# START OF Document
EveryVoiceTTS / EveryVoice

The EveryVoice TTS Toolkit - Text To Speech for your language
Missing duration files for `extract-alignments` #576

Open SamuelLarkin opened 3 weeks ago

SamuelLarkin commented 3 weeks ago

Bug description

According the aligner's preprocess, running python -m everyvoice.model.aligner.DeepForcedAligner.dfaligner.cli preprocess config/everyvoice-aligner.yaml should generate all require files to do python -m everyvoice.model.aligner.DeepForcedAligner.dfaligner.cli extract-alignments config/everyvoice-aligner.yaml --no-predict. The duration files are not generated.

If they aren't generated because sox is not installed, a clear warning should be displayed.

How to reproduce the bug


python -m everyvoice.model.aligner.DeepForcedAligner.dfaligner.cli \
  preprocess \

Extract Alignments

python -m everyvoice.model.aligner.DeepForcedAligner.dfaligner.cli \
  extract-alignments \
  config/everyvoice-aligner.yaml \

Error messages and logs

python -m everyvoice.model.aligner.DeepForcedAligner.dfaligner.cli \
  extract-alignments \
  config/everyvoice-aligner.yaml \
2024-11-01 12:16:57.455 | INFO     | __main__:extract_alignments:144 - Loading modules for alignment...
  0%|                                                                                     | 0/5000 [00:00<?, ?it/s]
╭─────────────────────────────────────── Traceback (most recent call last) ───────────────────────────────────────╮
│ /fs/hestia_Hnrc/ict/sam037/git/EveryVoice/everyvoice/model/aligner/DeepForcedAligner/dfaligner/cli.py:211 in    │
│ extract_alignments                                                                                              │
│                                                                                                                 │
│   208 │   │   speaker = item["speaker"]                                                                         │
│   209 │   │   language = item["language"]                                                                       │
│   210 │   │   tokens = item["tokens"].cpu()                                                                     │
│ ❱ 211 │   │   pred = np.load(                                                                                   │
│   212 │   │   │   save_dir                                                                                      │
│   213 │   │   │   / "duration"                                                                                  │
│   214 │   │   │   / SEP.join([basename, speaker, language, "duration.npy"])                                     │
│                                                                                                                 │
│ /home/sam037/.conda/envs/EveryVoice.sl/lib/python3.10/site-packages/numpy/lib/npyio.py:427 in load              │
│                                                                                                                 │
│    424 │   │   │   fid = file                                                                                   │
│    425 │   │   │   own_fid = False                                                                              │
│    426 │   │   else:                                                                                            │
│ ❱  427 │   │   │   fid = stack.enter_context(open(os_fspath(file), "rb"))                                       │
│    428 │   │   │   own_fid = True                                                                               │
│    429 │   │                                                                                                    │
│    430 │   │   # Code to distinguish from NumPy binary files and pickles.                                       │
FileNotFoundError: [Errno 2] No such file or directory:
Loading EveryVoice modules: 100%|████████████████████████████████████████████████████| 6/6 [00:32<00:00,  5.38s/it]


More info

Help Message

python -m everyvoice.model.aligner.DeepForcedAligner.dfaligner.cli preprocess --help

 Usage: python -m everyvoice.model.aligner.DeepForcedAligner.dfaligner.cli preprocess

 ┃                                                Preprocess Help                                                ┃
 This command will preprocess all of the data you need for use with DeepForcedAligner. For example:

 dfaligner preprocess config/everyvoice-aligner.yaml

╭─ Arguments ─────────────────────────────────────────────────────────────────────────────────────────────────────╮
│ *    config_file      FILE  The path to your model configuration file.                                          │
│                             [default: None]                                                                     │
│                             [required]                                                                          │
╭─ Options ───────────────────────────────────────────────────────────────────────────────────────────────────────╮
│ --steps        -s      [audio|spec|text]  Which steps of the preprocessor to use. If none are provided, all     │
│                                           steps will be performed.                                              │
│                                           [default: audio, spec, text]                                          │
│ --config-args  -c      TEXT               Override the configuration.                                           │
│                                           [default: None]                                                       │
│ --cpus         -C      INTEGER            How many CPUs to use when preprocessing                               │
│                                           [default: 4]                                                          │
│ --overwrite    -O                         Redo all preprocessing, even if files already exist and aren't        │
│                                           expected to change.                                                   │
│ --debug        -D                         Enable debugging.                                                     │
│ --help         -h                         Show this message and exit.                                           │
joanise commented 3 weeks ago

I also saw the same problem when trying to test #565: I was unable to create a DFA model to see the changes from #565 in action.
# END OF Document
# START OF Available data
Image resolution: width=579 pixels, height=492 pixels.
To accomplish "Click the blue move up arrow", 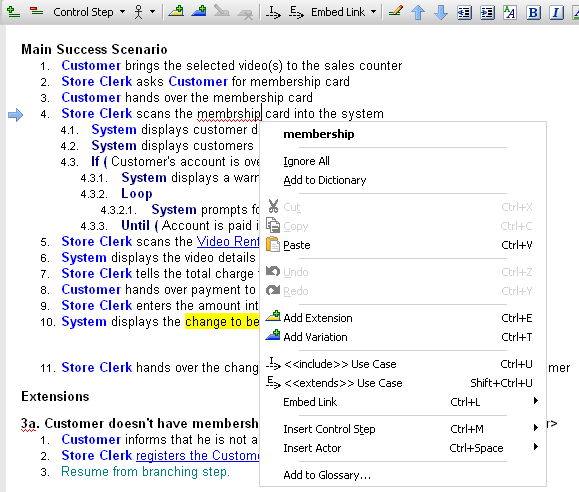I will (418, 13).
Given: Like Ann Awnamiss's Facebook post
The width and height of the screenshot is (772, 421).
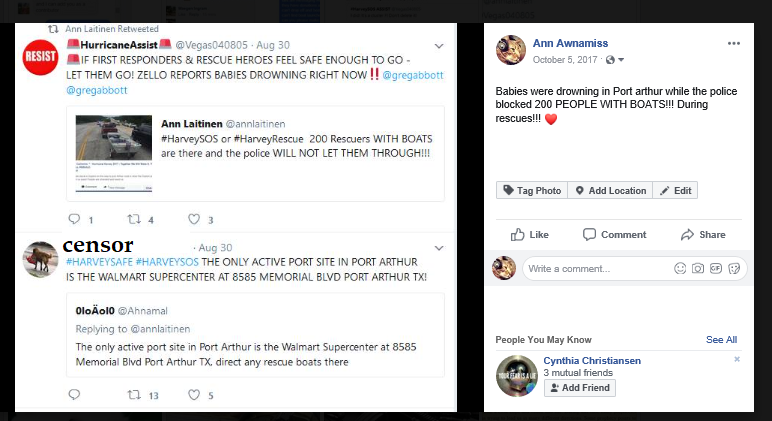Looking at the screenshot, I should click(x=530, y=235).
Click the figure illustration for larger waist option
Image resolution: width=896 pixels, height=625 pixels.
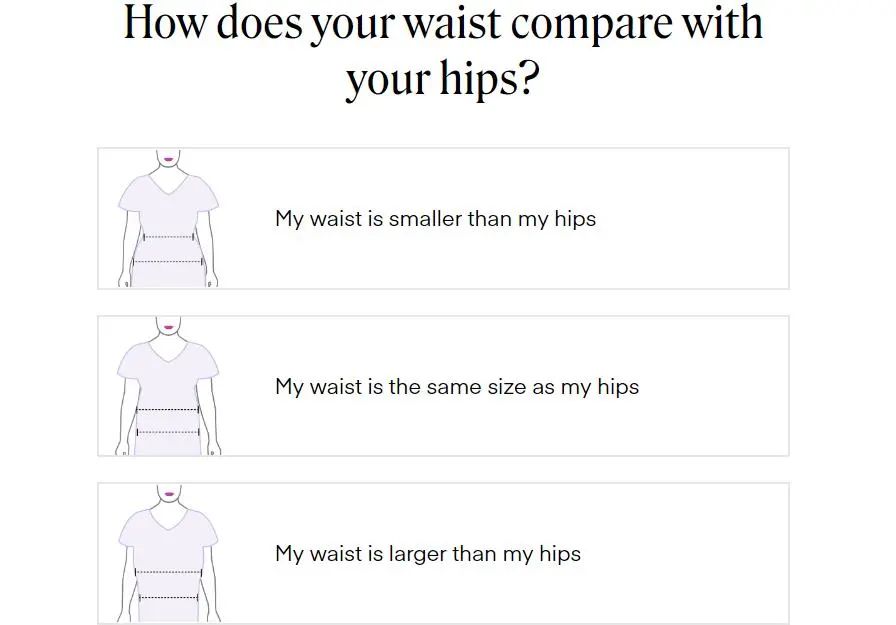[168, 554]
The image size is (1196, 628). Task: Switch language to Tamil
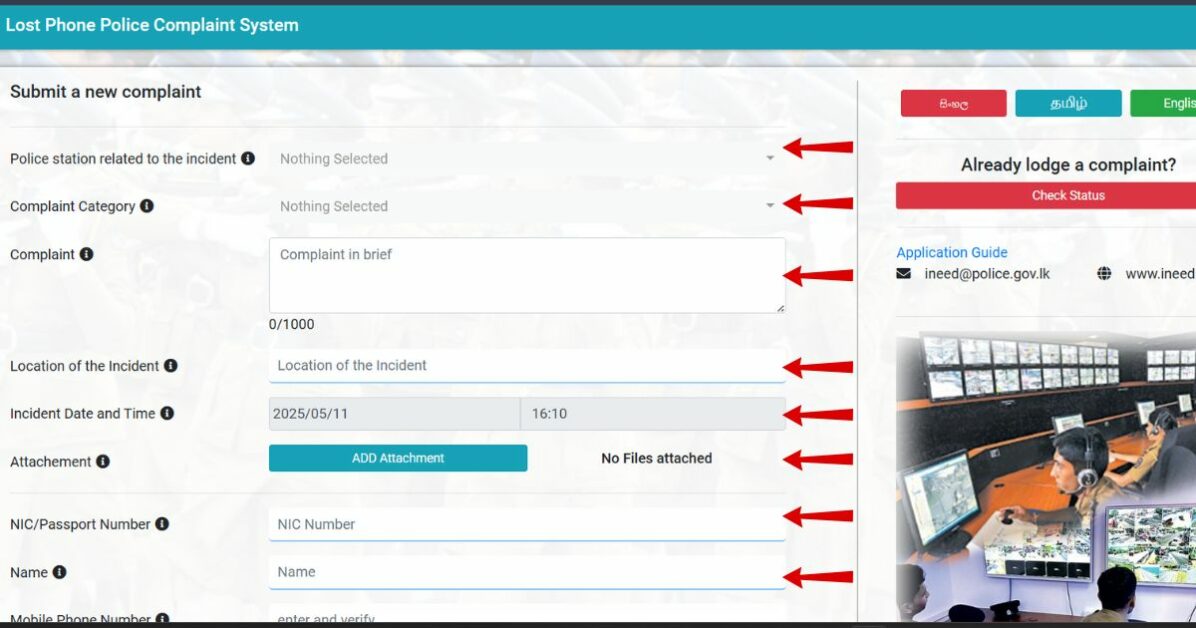[x=1068, y=103]
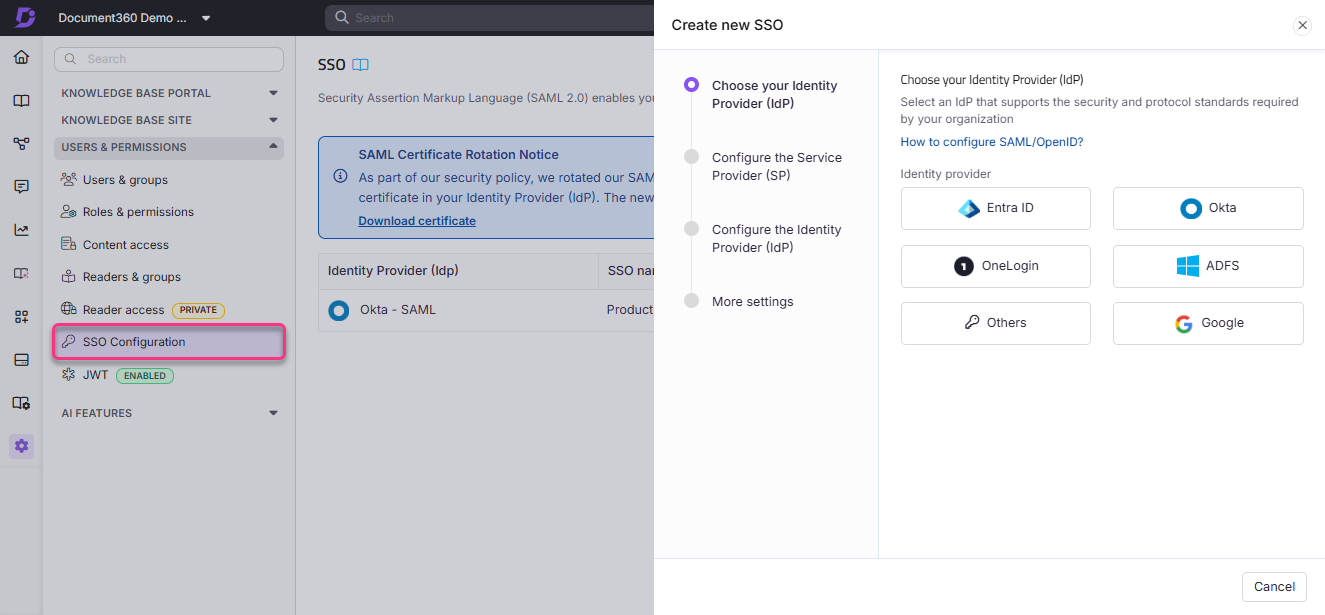Click Download certificate link
This screenshot has width=1325, height=615.
417,220
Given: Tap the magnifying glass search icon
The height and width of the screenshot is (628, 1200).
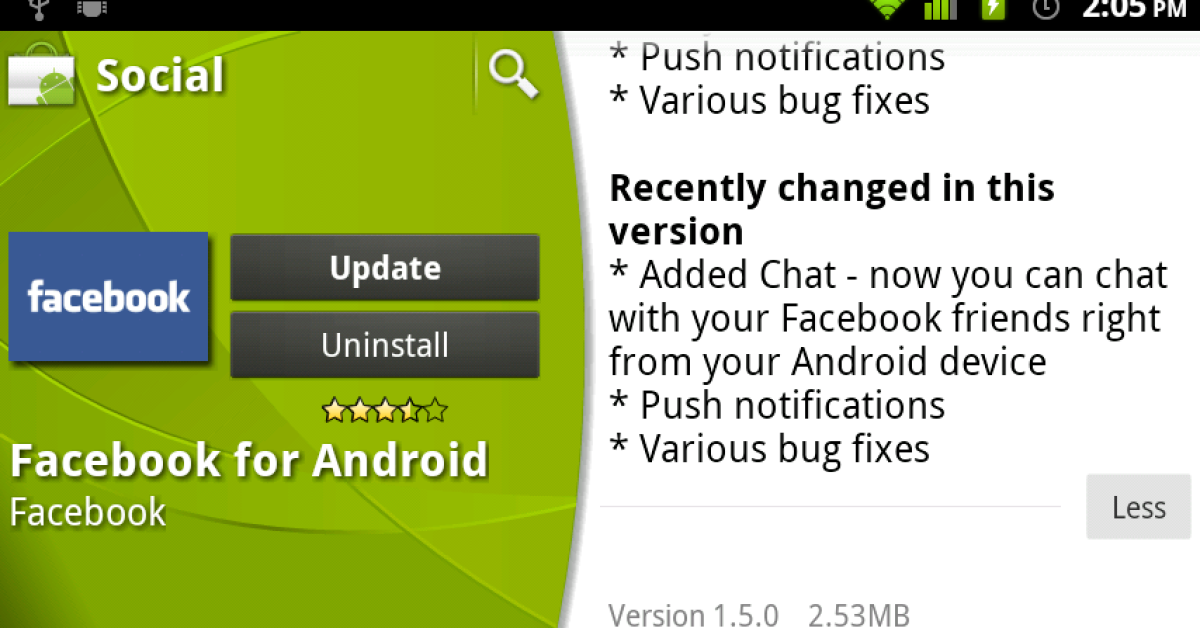Looking at the screenshot, I should tap(514, 75).
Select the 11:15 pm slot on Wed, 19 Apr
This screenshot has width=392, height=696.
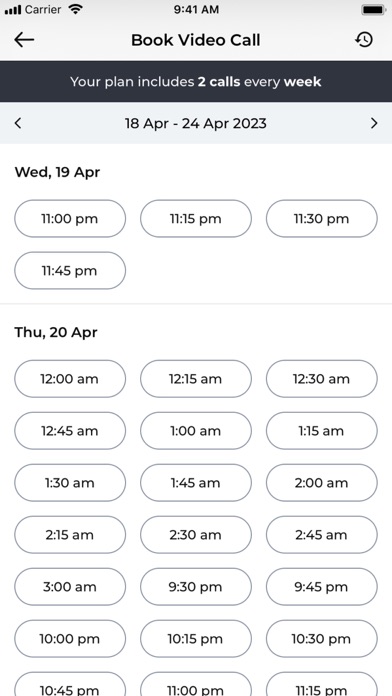point(196,218)
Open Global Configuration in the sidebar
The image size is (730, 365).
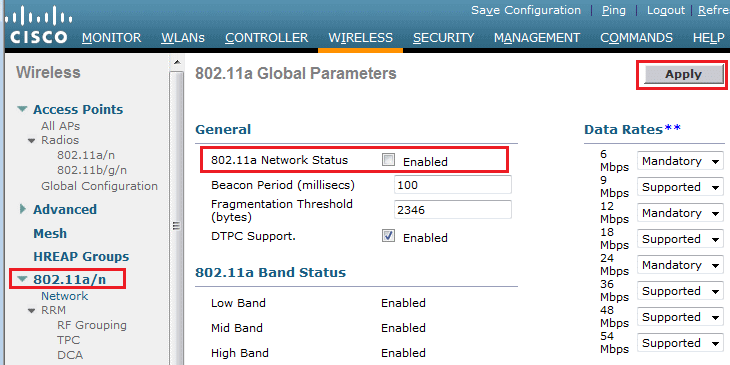click(99, 186)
# END OF Available data
Set of tasks ::
1 > In the bug report on missing duration files, what does the second commenter say prevented them from seeing the changes from #565 in action?
2 > Rewrite the records starting at the line that contains "Open Global Configuration in the sidebar" and ending at the end of the records, replacing "sidebar" with "side panel" and keeping everything else the same. Leave the pictures out of your answer.

Per-task answers ::
1 > They ran into the same problem of missing duration files, so they were unable to create a DFA model.

2 >
Open Global Configuration in the side panel
The image size is (730, 365).
click(99, 186)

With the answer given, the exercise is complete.